I thought I would start with a stat that is slightly more obscure than, say, WAR, but is both useful and extremely relevant: BABIP. BABIP stands for Batting Average on Balls In Play, which is a measurement of how many non-home run “balls in play” end up as hits. In other words, the stat provides a numerical measurement of how many balls put in play by a specific hitter end up as, for example, seeing-eye singles versus ropes straight to the center fielder. The numbers factored into the BABIP equation include strikeouts, hits, home runs and fly outs (I cannot BELIEVE I’m doing this, but here is the equation below, courtesy of FanGraphs).
BABIP = (H – HR)/(AB – K – HR + SF)
“The numerator is the number of hits minus the number of home runs and the denominator is at bats minus strikeouts and home runs with sacrifice flies added back in.” – FanGraphs
There are three major on-field factors that influence BABIP: defense, luck and talent. If the batter is facing a more skilled defender, perhaps one withs faster reflexes or a stronger arm, then the ball in play might become an out rather than a single.

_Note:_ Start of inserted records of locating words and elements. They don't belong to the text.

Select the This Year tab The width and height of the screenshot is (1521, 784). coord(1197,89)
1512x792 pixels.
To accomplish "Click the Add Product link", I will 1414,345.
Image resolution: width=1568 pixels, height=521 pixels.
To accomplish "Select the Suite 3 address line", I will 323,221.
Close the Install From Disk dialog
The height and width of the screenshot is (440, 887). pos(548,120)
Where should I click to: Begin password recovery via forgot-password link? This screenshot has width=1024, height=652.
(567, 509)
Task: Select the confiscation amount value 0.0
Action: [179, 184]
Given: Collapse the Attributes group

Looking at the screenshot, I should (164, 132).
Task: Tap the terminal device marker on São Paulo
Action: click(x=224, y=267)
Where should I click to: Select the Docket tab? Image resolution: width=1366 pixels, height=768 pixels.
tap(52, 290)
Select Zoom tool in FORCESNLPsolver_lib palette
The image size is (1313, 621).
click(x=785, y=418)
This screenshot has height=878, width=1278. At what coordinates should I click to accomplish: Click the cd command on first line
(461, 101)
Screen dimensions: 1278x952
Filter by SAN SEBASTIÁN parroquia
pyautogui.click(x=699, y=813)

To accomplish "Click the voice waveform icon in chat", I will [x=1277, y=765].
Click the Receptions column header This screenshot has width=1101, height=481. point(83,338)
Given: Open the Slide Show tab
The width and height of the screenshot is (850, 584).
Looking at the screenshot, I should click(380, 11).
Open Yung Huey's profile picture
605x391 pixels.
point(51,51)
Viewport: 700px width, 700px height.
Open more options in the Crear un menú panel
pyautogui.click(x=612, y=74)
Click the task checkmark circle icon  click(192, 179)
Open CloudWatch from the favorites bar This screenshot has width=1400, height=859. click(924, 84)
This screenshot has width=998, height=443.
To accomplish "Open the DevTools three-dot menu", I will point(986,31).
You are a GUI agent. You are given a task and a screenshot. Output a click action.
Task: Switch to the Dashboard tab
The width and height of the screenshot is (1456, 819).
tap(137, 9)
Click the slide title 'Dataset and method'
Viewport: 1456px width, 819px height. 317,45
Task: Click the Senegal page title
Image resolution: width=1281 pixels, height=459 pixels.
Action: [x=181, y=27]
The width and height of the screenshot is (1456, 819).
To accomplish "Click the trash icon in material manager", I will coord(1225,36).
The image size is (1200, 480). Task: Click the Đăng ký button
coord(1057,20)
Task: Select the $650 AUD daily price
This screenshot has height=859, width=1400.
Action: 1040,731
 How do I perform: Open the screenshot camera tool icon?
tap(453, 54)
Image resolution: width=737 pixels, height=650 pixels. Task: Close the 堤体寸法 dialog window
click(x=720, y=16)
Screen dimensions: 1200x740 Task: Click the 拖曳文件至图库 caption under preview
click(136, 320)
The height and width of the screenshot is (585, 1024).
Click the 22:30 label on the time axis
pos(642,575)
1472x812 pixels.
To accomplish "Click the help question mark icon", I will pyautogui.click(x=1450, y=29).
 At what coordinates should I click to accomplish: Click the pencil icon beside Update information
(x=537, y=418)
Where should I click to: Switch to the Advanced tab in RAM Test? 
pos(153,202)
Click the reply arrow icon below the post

The luck of whether a batter hits into a shift, for example, or hits a ball slightly out of a fielder’s reach, is also a factor. And, of course, talent-based factors such as exit velocity and the ability to hit both sides of the plate also play a role in BABIP.
BABIP is a difficult stat to use on its own because of these uncontrollable factors that go into whether or not a ball in play ends up as a hit. Therefore, BABIP is best used in context with a given hitter’s average BABIP over many at-bats. Because the league BABIP average is .300 for a hitter, it is safe to say that a player whose career average BABIP is significantly above .300 is especially skilled at turning contact into hits. Whereas an altered BA over the course of a few weeks most likely signifies either a slump or a streak, the fluctuations of BABIP over a few weeks or a month could be the result of bad luck or good defense rather than talent.
The BABIP stat also exists for pitchers, but requires about a season more of stats to calculate than would an accurate career hitting BABIP. Pitching BABIP is also much more reliant on the pitchers’ team, as his own defense plays a significantly higher role in his BABIP.
Interestingly enough, both Jose Altuve and Aaron Judge, two vastly different players in terms of build, position and overall strengths, boast the third and fourth highest BABIPs in the Majors right now, respectively (behind Chris Taylor and Ben Gamel). Judge is a dominant outfielder and loping power-hitter; Altuve is a small and quick, but still boasts 15 home runs and a .367 season BA. It is likely that Altuve’s speed and Judge’s power (exit velocity) produce similar BABIP results.
In other words, there is more than one way to put balls in play.